▶ Extract provided:
┌──

I also recommend that the committee consider the concept that deterrence is also an important factor that could be considered in the prevention of crime. The last message we want to send is that when people steal a pair of jeans and get caught, all they need to do is pay a pittance and there will be no record of their crime. Having a record creates a deterrent and reminds us that crime is not welcome in our communities.

Let us not forget that with every crime there are also multiple victims. I strongly urge the committee not to recommend a reversal of important provisions found in Bill C-10 that put community safety first, and were grounded in a philosophy that victims matter. I recommend not allowing criminals like child predators and repeat offenders with three or more indictable offences to be eligible to receive record suspension. I recommend not altering the required number of years that people with serious criminal convictions, like violent and sexual crimes, have to demonstrate their rehabilitation, before they can apply.

I ask the committee to consider the balance Bill C-10 struck between recognizing the role record suspensions play in facilitating reintegration, ensuring the protection of our communities, particularly the most vulnerable, and placing victims rights at the forefront. We need to ensure that record suspensions do not become a right for criminals. We need to ensure that criminals cannot buy a pass on their criminal behaviour. We need to ensure that a record means something, and we need to ensure that rehabilitation is still the overarching factor in the record suspension process.

└──

▶ Exercise directions:
Copy the statement on record suspensions from "I ask the committee" up to and including "record suspension process.", swapping "criminals" for "offenders". The listing after the statement on record suspensions comes from a different source.

▶ Provided material:
┌──

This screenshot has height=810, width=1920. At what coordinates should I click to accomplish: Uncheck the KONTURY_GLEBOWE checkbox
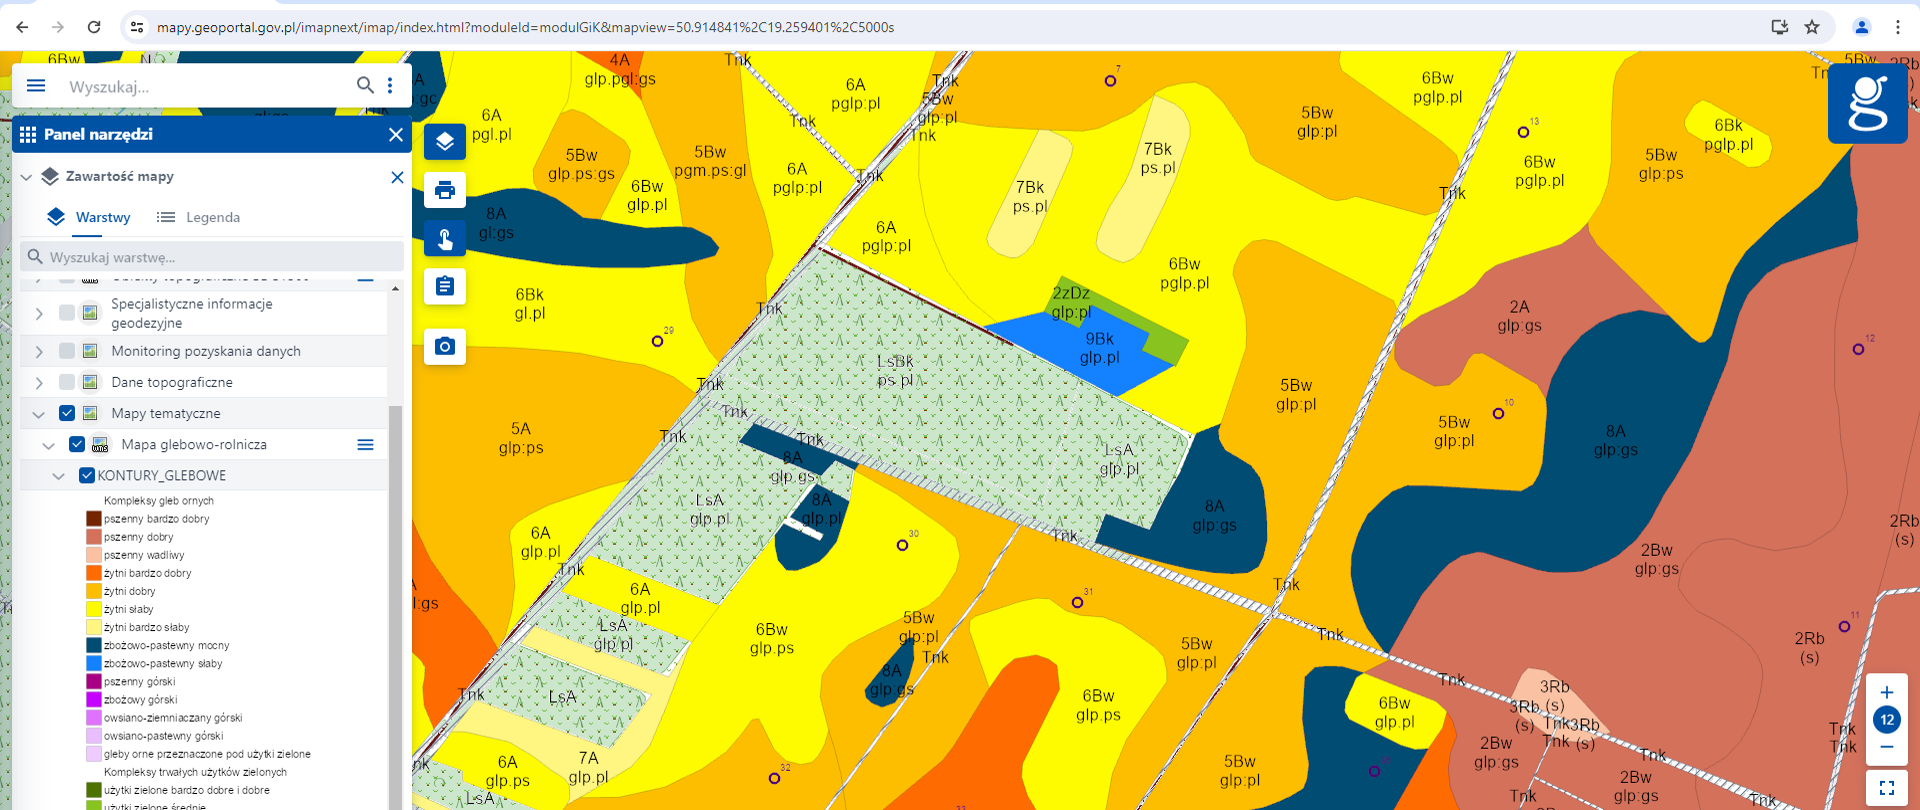[x=87, y=476]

└──

▶ Exercise answer:
I ask the committee to consider the balance Bill C-10 struck between recognizing the role record suspensions play in facilitating reintegration, ensuring the protection of our communities, particularly the most vulnerable, and placing victims rights at the forefront. We need to ensure that record suspensions do not become a right for offenders. We need to ensure that offenders cannot buy a pass on their criminal behaviour. We need to ensure that a record means something, and we need to ensure that rehabilitation is still the overarching factor in the record suspension process.